▼▼▼

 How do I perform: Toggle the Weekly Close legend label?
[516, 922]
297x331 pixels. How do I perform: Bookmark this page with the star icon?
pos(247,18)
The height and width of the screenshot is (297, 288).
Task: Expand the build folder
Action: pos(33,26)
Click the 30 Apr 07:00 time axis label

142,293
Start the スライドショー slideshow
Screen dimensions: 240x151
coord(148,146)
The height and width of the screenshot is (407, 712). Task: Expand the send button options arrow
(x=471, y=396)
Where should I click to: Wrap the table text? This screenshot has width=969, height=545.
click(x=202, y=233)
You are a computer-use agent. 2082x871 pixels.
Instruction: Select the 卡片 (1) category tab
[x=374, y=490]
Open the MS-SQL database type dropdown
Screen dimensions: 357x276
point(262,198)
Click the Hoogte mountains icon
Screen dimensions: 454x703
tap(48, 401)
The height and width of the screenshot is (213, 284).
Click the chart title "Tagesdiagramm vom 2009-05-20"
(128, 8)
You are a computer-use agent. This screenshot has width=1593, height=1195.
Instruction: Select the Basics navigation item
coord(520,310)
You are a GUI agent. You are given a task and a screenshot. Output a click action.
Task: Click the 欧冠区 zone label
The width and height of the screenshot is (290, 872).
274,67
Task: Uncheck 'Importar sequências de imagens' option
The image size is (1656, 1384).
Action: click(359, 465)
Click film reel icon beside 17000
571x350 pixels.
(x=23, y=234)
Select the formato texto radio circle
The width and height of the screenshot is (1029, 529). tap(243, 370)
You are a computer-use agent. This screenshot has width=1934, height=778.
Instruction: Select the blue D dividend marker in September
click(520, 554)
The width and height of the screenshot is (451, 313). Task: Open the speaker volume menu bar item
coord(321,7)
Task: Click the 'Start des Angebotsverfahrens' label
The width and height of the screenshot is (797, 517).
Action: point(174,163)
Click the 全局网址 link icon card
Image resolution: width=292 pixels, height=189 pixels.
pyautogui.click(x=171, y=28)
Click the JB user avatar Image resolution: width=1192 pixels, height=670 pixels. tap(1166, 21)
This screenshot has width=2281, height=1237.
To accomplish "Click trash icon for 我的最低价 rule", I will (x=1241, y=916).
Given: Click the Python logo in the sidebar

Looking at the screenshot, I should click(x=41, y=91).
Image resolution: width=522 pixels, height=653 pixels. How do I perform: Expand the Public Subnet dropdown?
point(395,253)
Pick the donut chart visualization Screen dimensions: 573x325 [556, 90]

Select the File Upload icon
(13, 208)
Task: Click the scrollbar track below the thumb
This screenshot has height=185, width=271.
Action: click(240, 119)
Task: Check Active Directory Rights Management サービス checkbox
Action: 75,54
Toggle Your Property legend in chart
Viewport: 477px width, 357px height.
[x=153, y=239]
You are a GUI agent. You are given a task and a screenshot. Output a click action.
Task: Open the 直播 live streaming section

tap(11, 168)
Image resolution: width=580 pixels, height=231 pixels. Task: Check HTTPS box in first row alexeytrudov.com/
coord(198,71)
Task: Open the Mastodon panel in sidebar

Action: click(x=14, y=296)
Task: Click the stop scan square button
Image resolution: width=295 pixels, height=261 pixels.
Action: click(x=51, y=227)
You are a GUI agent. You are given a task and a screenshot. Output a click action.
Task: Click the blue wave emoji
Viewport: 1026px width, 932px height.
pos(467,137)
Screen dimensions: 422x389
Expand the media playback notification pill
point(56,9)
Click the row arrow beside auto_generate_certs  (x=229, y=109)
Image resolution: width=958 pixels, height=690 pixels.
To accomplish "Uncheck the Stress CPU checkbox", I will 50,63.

▲▲▲

- **Written problem**
Rewrite all of the lines above, replacing "Image resolution" with "Display resolution" wherever it occurs and leaving everything else unchanged.

- **Task answer**
 How do I perform: Toggle the Weekly Close legend label?
[516, 922]
297x331 pixels. How do I perform: Bookmark this page with the star icon?
pos(247,18)
The height and width of the screenshot is (297, 288).
Task: Expand the build folder
Action: pos(33,26)
Click the 30 Apr 07:00 time axis label

142,293
Start the スライドショー slideshow
Screen dimensions: 240x151
coord(148,146)
The height and width of the screenshot is (407, 712). Task: Expand the send button options arrow
(x=471, y=396)
Where should I click to: Wrap the table text? This screenshot has width=969, height=545.
click(x=202, y=233)
You are a computer-use agent. 2082x871 pixels.
Instruction: Select the 卡片 (1) category tab
[x=374, y=490]
Open the MS-SQL database type dropdown
Screen dimensions: 357x276
point(262,198)
Click the Hoogte mountains icon
Screen dimensions: 454x703
tap(48, 401)
The height and width of the screenshot is (213, 284).
Click the chart title "Tagesdiagramm vom 2009-05-20"
(128, 8)
You are a computer-use agent. This screenshot has width=1593, height=1195.
Instruction: Select the Basics navigation item
coord(520,310)
You are a GUI agent. You are given a task and a screenshot. Output a click action.
Task: Click the 欧冠区 zone label
The width and height of the screenshot is (290, 872).
274,67
Task: Uncheck 'Importar sequências de imagens' option
The image size is (1656, 1384).
Action: click(359, 465)
Click film reel icon beside 17000
571x350 pixels.
(x=23, y=234)
Select the formato texto radio circle
The width and height of the screenshot is (1029, 529). tap(243, 370)
You are a computer-use agent. This screenshot has width=1934, height=778.
Instruction: Select the blue D dividend marker in September
click(520, 554)
The width and height of the screenshot is (451, 313). Task: Open the speaker volume menu bar item
coord(321,7)
Task: Click the 'Start des Angebotsverfahrens' label
The width and height of the screenshot is (797, 517).
Action: point(174,163)
Click the 全局网址 link icon card
Display resolution: width=292 pixels, height=189 pixels.
pyautogui.click(x=171, y=28)
Click the JB user avatar Display resolution: width=1192 pixels, height=670 pixels. tap(1166, 21)
This screenshot has width=2281, height=1237.
To accomplish "Click trash icon for 我的最低价 rule", I will (x=1241, y=916).
Given: Click the Python logo in the sidebar

Looking at the screenshot, I should click(x=41, y=91).
Display resolution: width=522 pixels, height=653 pixels. How do I perform: Expand the Public Subnet dropdown?
point(395,253)
Pick the donut chart visualization Screen dimensions: 573x325 [556, 90]

Select the File Upload icon
(13, 208)
Task: Click the scrollbar track below the thumb
This screenshot has height=185, width=271.
Action: click(240, 119)
Task: Check Active Directory Rights Management サービス checkbox
Action: 75,54
Toggle Your Property legend in chart
Viewport: 477px width, 357px height.
[x=153, y=239]
You are a GUI agent. You are given a task and a screenshot. Output a click action.
Task: Open the 直播 live streaming section

tap(11, 168)
Display resolution: width=580 pixels, height=231 pixels. Task: Check HTTPS box in first row alexeytrudov.com/
coord(198,71)
Task: Open the Mastodon panel in sidebar

Action: click(x=14, y=296)
Task: Click the stop scan square button
Display resolution: width=295 pixels, height=261 pixels.
Action: click(x=51, y=227)
You are a GUI agent. You are given a task and a screenshot. Output a click action.
Task: Click the blue wave emoji
Viewport: 1026px width, 932px height.
pos(467,137)
Screen dimensions: 422x389
Expand the media playback notification pill
point(56,9)
Click the row arrow beside auto_generate_certs  (x=229, y=109)
Display resolution: width=958 pixels, height=690 pixels.
To accomplish "Uncheck the Stress CPU checkbox", I will 50,63.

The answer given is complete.